Un verbo al centro della liturgia di oggi: il verbo amare. L’ideale continuazione della scorsa domenica. Questo verbo mi dice anche che la nostra lingua imprigiona in un’unica parola questa esperienza così fondamentale per l’uomo e al tempo stesso così ricca e complessa. In greco ci sono quattro parole per dire l’amore: l’amore è agape (il nostro caso), ma è anche filia (amicizia), eros l’amore degli innamorati che porta alla fisicità, alla corporeità, oppure storge, semplice affetto, ovvero la più umile e modesta forma dell’amore, quella che più si avvicina al mondo degli animali.

La Scrittura, per mezzo dell’evangelista Giovanni, ci dice che Dio è amore, Dio è agape: è questo l’amore che va al di là di ogni misura umana, è soltanto questo l’amore che ha la pienezza, la profondità, la sconfinata grandezza dell’amore di Dio. E’ questo che dobbiamo ricordarci ogni volta che ci sentiamo richiamare il comandamento dell’amore perché ci viene richiesta la totalità dell’amore, non un semplice affetto, un’amicizia, una passione o un amore a metà.

Amerai il Signore Dio tuo... amerai il prossimo... amerai te stesso... ecco che il vangelo ci dà tre indicazioni importanti, tre direzioni fondamentali: amare se stessi, amare gli altri e amare Dio.

Amare se stessi non è facile, volersi bene non è facile, accettarsi non è facile, eppure questo è il primo passo necessario ed è un passo che non muoveremo mai fino a che non ci sapremo amati da Dio, da quel Dio che non cessa di ripeterci: Tu sei importante per me. Tu sei importante anche quando nessuno ti considera importante. Amare sé è riconoscere il dono, la preziosità, il valore che Dio ha posto in noi con il suo amore. Amare sé è provare gioia e gratitudine.

Amare gli altri dopo che si è riconosciuto il dono allora siamo pronti a metterlo in circolo quel dono; mi piace condividere con voi un distinguo che fa un sacerdote di Milano e che sento, almeno per me molto importante: Siamo chiamati ad amare gli altri non per amore di Dio, ma con tutto l’amore di Dio. Le due espressioni sono segnate da una profonda differenza. Se si ama per amore di Dio si corre il rischio di servirsi delle persone che noi amiamo come strumento per dimostrare la nostra virtù. Allora l’altro non è più amato in se stesso, ma solo in quanto ci permette, esercitando la carità, di acquistare dei meriti davanti agli altri e davanti a Dio. Non dobbiamo amare per amore di Dio, ma con l’amore di Dio, con quella pienezza, con quella disinteressata tenerezza con cui Dio ci ama. (don L. Pozzoli)

**DATI FORNITI:**
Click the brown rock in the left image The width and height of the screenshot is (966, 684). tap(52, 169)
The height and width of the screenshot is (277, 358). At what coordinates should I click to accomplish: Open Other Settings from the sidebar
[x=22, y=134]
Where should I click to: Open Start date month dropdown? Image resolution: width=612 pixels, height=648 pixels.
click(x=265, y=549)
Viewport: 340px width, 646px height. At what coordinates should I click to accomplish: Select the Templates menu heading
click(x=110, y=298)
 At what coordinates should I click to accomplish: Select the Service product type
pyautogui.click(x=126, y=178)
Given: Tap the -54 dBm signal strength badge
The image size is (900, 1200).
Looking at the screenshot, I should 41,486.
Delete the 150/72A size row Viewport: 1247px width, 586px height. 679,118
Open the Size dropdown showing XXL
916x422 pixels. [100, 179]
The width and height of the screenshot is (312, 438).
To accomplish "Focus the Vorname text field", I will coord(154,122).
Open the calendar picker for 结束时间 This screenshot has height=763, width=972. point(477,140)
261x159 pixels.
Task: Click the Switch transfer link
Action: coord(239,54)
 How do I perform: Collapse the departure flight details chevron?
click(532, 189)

**ESERCIZIO PROPOSTO 1:**
Nel brano sull'amore, quante parole ha il greco per dire l'amore?
**ESERCIZIO PROPOSTO 2:**
Trascrivi le righe dell'elenco partendo da quella che contiene "Viewport: 340px width, 646px" e terminando con quella che contiene "I will coord(154,122).", entrambe incluse.
Il brano e l'elenco hanno origini diverse.

**RISPOSTA SCRITTA 1:**
Quattro: agape, filia, eros e storge.

**RISPOSTA SCRITTA 2:**
Viewport: 340px width, 646px height. At what coordinates should I click to accomplish: Select the Templates menu heading
click(x=110, y=298)
 At what coordinates should I click to accomplish: Select the Service product type
pyautogui.click(x=126, y=178)
Given: Tap the -54 dBm signal strength badge
The image size is (900, 1200).
Looking at the screenshot, I should 41,486.
Delete the 150/72A size row Viewport: 1247px width, 586px height. 679,118
Open the Size dropdown showing XXL
916x422 pixels. [100, 179]
The width and height of the screenshot is (312, 438).
To accomplish "Focus the Vorname text field", I will coord(154,122).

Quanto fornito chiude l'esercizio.